Y tanto la minaron, asegura la articulista de Rebelión, que en menos de seis meses de ocupación el servicio de salud gratuito está siendo en su totalidad desmantelado. El servicio eléctrico se presta de manera esporádica (en un territorio paradójicamente rebosante de petróleo) y ya no se suplen medicinas ni equipos médicos. Los cuidados pre y postnatales, antes ofrecidos de balde, son ya parte del pasado. «El 95 por ciento de las mujeres embarazadas están anémicas y sus bebés nacen con bajo peso, prematuros y enfermos.»

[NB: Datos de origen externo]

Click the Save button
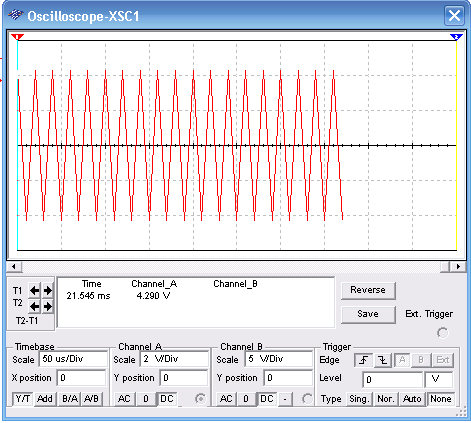 pos(368,314)
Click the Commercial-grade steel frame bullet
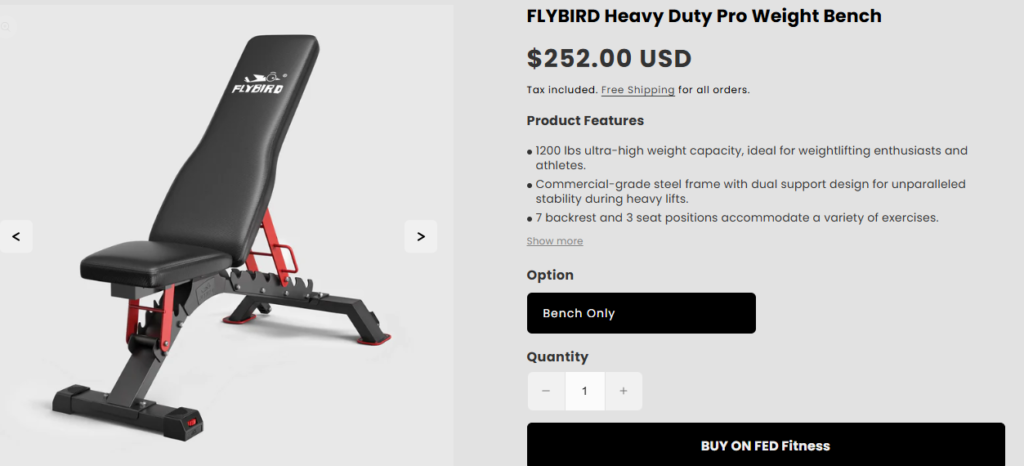The height and width of the screenshot is (466, 1024). point(746,192)
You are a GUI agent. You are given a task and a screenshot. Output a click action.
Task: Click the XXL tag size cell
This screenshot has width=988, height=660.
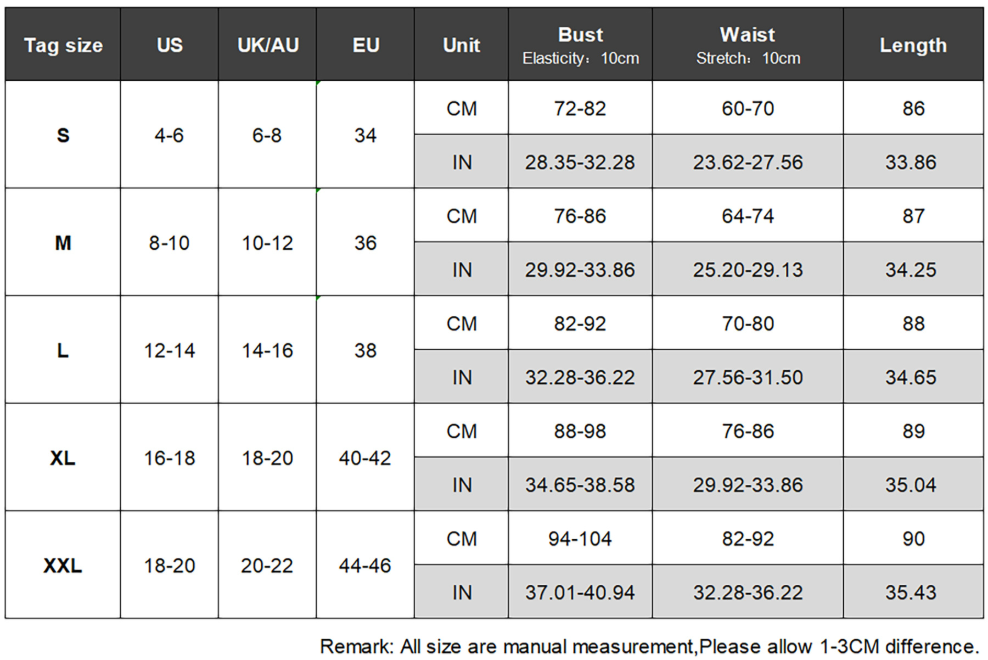(x=63, y=565)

Para mayor inri, «se eliminaron los seis meses de postnatal con sueldo garantizado (al parecer, no todo era tan malo con Hussein), al igual que el empleo fijo. Los bombardeos destruyeron escuelas, hospitales y clínicas. Las agencias sociales y los ministerios fueron totalmente saqueados, mientras las tropas de ocupación observaban. La falta de seguridad o de dinero para la compra de libros mantiene a gran parte de los niños -en especial a las niñas- fuera de la escuela».
¡Horror de horrores! Sobre el antaño laico Iraq pende ahora, cual acero de Damocles, la posibilidad más que real de una sharia (ley islámica) que legalizaría, por ejemplo, la muerte por lapidación de una mujer adúltera, o restringiría el derecho al divorcio sólo para los hombres. Ello, en una nación donde, antes de la llegada de las legiones imperiales las mujeres disfrutaban de una igualdad y una libertad sin parangón en el mundo circundante…
Este terrible estado de cosas ha disparado una resistencia que si en un principio se servía de explosivos artesanales para matar a un soldado gringo (uno solo, sí), hoy por hoy abate helicópteros, y elimina a cinco infantes cada 24 horas, con relativa facilidad, aunque con un costo a veces considerablemente alto. La inmolación en algunos casos, y el pago de «justos por pecadores», porque tras las huellas de las guerrillas vendrán los vengadores yanquis, a matar inocentes.
Y claro que encontrar una prueba del ascenso de la rebeldía no resulta tarea ímproba. Bástenos señalar que la mayoría de las más de dos mil 300 bajas fatales entre las tropas del inefable Tío Sam han ocurrido en el segundo y tercer año de un conflicto que, como alguien sentenció, se alimenta del dolor de la ocupación por la parte iraquí. Un conflicto que del lado estadounidense se trasmuta en la «guerra más tonta en dos mil años», si utilizamos la terminología de un destacado historiador militar para quien la clase política norteamericana no sabe qué hacer, entrampada entre la necesidad de una victoria y la realidad de un desastre.
Desastre que impele al jefe máximo, Bush Cesáreo, a la huida hacia delante, cual miura enceguecido y soberbio. No importa que para eso tenga que seguir sembrando calamidades, propias y sobre todo ajenas. Sembrando un genocidio que estará haciendo ver a uno que otro -nosotros entre ellos- la insondable profundidad de un abismo hecho de calcinadas arenas. Del irreductible sofoco del desierto iraquí.